# [PROBLEM]
The lines to extract run from the first line of the entries through the line that contains "Viewport: 707px width, 660px height."; reproduce exactly those lines and no others.

Dataset entries:
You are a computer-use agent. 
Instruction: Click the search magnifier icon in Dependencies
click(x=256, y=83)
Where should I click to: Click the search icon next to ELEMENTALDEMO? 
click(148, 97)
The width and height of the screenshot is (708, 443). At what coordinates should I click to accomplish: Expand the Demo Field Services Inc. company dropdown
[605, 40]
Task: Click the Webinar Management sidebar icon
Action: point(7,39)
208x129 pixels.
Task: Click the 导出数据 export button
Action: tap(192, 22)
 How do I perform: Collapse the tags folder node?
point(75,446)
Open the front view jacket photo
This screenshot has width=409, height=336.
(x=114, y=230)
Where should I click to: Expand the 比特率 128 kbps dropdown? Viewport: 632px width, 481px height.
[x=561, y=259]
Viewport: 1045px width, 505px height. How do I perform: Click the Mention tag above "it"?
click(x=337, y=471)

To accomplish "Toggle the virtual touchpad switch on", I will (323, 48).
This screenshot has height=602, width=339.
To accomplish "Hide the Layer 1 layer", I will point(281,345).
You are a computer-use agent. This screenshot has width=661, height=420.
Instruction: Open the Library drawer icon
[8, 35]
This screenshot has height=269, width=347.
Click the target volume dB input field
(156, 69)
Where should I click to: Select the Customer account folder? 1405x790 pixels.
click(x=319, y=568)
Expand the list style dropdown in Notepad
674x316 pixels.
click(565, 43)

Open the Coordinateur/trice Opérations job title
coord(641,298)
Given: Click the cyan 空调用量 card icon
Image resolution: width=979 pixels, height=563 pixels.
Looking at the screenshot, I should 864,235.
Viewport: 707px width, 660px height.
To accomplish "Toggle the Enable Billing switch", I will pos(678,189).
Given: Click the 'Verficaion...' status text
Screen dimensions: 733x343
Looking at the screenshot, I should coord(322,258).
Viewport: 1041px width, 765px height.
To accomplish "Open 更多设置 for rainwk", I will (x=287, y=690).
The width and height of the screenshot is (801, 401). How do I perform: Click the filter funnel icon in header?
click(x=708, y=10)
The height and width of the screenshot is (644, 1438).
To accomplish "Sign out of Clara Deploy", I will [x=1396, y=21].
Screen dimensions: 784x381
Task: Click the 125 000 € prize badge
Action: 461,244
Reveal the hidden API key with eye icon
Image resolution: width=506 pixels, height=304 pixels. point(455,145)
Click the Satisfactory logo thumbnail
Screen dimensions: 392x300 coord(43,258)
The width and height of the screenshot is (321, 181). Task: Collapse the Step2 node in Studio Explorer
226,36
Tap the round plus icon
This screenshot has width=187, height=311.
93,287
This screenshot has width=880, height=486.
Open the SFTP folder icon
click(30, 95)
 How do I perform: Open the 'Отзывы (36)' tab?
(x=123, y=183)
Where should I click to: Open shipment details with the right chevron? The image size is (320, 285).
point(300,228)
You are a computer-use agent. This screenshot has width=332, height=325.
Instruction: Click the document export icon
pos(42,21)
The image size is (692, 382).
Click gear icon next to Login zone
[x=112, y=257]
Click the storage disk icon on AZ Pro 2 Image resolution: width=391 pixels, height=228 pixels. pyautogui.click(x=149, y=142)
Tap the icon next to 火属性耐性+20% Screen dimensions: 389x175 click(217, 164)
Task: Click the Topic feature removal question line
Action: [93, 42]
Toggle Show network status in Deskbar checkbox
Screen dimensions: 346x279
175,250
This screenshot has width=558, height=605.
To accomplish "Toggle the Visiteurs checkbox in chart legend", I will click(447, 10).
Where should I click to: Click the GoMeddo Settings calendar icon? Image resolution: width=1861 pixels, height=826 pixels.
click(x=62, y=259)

# [ANSWER SPACE]
You are a computer-use agent. 
Instruction: Click the search magnifier icon in Dependencies
click(x=256, y=83)
Where should I click to: Click the search icon next to ELEMENTALDEMO? 
click(148, 97)
The width and height of the screenshot is (708, 443). At what coordinates should I click to accomplish: Expand the Demo Field Services Inc. company dropdown
[605, 40]
Task: Click the Webinar Management sidebar icon
Action: point(7,39)
208x129 pixels.
Task: Click the 导出数据 export button
Action: tap(192, 22)
 How do I perform: Collapse the tags folder node?
point(75,446)
Open the front view jacket photo
This screenshot has width=409, height=336.
(x=114, y=230)
Where should I click to: Expand the 比特率 128 kbps dropdown? Viewport: 632px width, 481px height.
[x=561, y=259]
Viewport: 1045px width, 505px height. How do I perform: Click the Mention tag above "it"?
click(x=337, y=471)

To accomplish "Toggle the virtual touchpad switch on", I will (323, 48).
This screenshot has height=602, width=339.
To accomplish "Hide the Layer 1 layer", I will point(281,345).
You are a computer-use agent. This screenshot has width=661, height=420.
Instruction: Open the Library drawer icon
[8, 35]
This screenshot has height=269, width=347.
Click the target volume dB input field
(156, 69)
Where should I click to: Select the Customer account folder? 1405x790 pixels.
click(x=319, y=568)
Expand the list style dropdown in Notepad
674x316 pixels.
click(565, 43)

Open the Coordinateur/trice Opérations job title
coord(641,298)
Given: Click the cyan 空调用量 card icon
Image resolution: width=979 pixels, height=563 pixels.
Looking at the screenshot, I should 864,235.
Viewport: 707px width, 660px height.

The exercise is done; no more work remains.